In a key speech to business leaders, the Liberal Democrat leader emphasised eight economic policy distinctions. He said that the Liberal Democrats were marked out by:

Support for an independent Bank of England;

A savings target at the heart of macro- economic policy;

A pledge to earmark 1p in the pound of income tax revenue to improve education and training;

A long-standing commitment to late debt legislation to help small businesses;

Opposition to a national minimum wage and support for decentralised pay bargaining;

Support for the beefing up of the Monopolies and Mergers Commission and the Office of Fair Trading;

A clear commitment to the eventual goal of a European single currency;

A shift in taxation away from employment and on to pollution and the use of finite resources.

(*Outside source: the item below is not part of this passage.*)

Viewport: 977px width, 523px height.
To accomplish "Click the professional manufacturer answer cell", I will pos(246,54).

The address to the Confederation of British Industry Parliamentary Dinner in London comes in the wake of the clear social democratic - or 'ethical socialism' - message forcefully set out by Mr Blair, front-runner in the Labour leadership contest, in a speech at the weekend.

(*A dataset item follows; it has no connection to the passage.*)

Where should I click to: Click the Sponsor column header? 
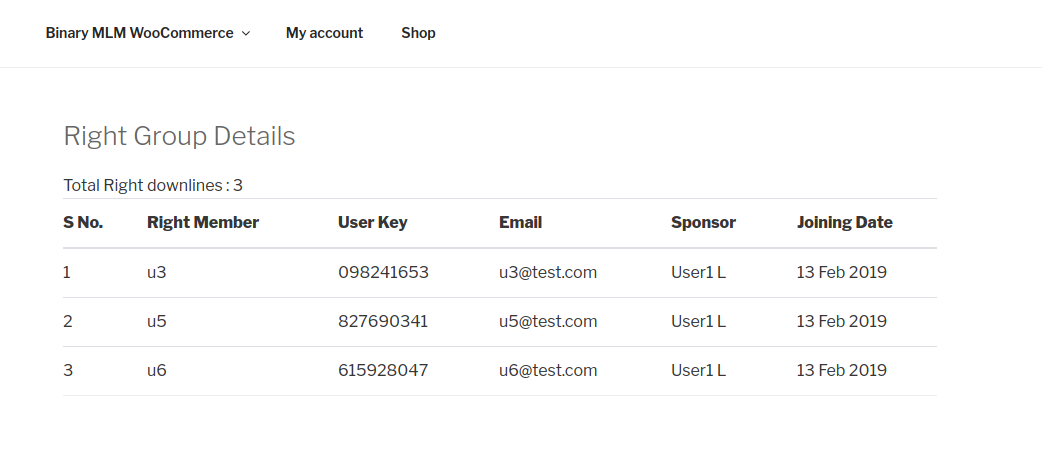(x=703, y=223)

While that speech is provoking unrest on Labour's hard left, it could equally presage the Liberal Democrat nightmare of heavyweight former SDP figures peeling away to Mr Blair's cause. Mr Blair is to amplify his vision of Labour's future in a detailed leadership campaign statement, expected tomorrow.

Mr Ashdown plans to spell out philosophical, or 'directional', distinctions between his party and Labour in a morale-boosting address on Saturday to the Association of Liberal Democrat Councillors - the sphere where the party can claim significant strength.

Mr Ashdown insisted last night that his party had a distinctive approach and distinctive policies. 'However much it pains those who like to see everything in Britain in two-party terms, we are a powerful political force in this country, and we are not going to go away.'

The Liberal Democrats have denied strongly that they are in a state of panic and that Mr Ashdown has been seriously rattled by the emergence of Mr Blair. But Mr Ashdown's attempt to up the ante in the stakes with Mr Blair comes amid a hardening of belief at Conservative Central Office that the next election will be a straight Tory-Labour fight which the two main parties are equally poised to win with an overall majority.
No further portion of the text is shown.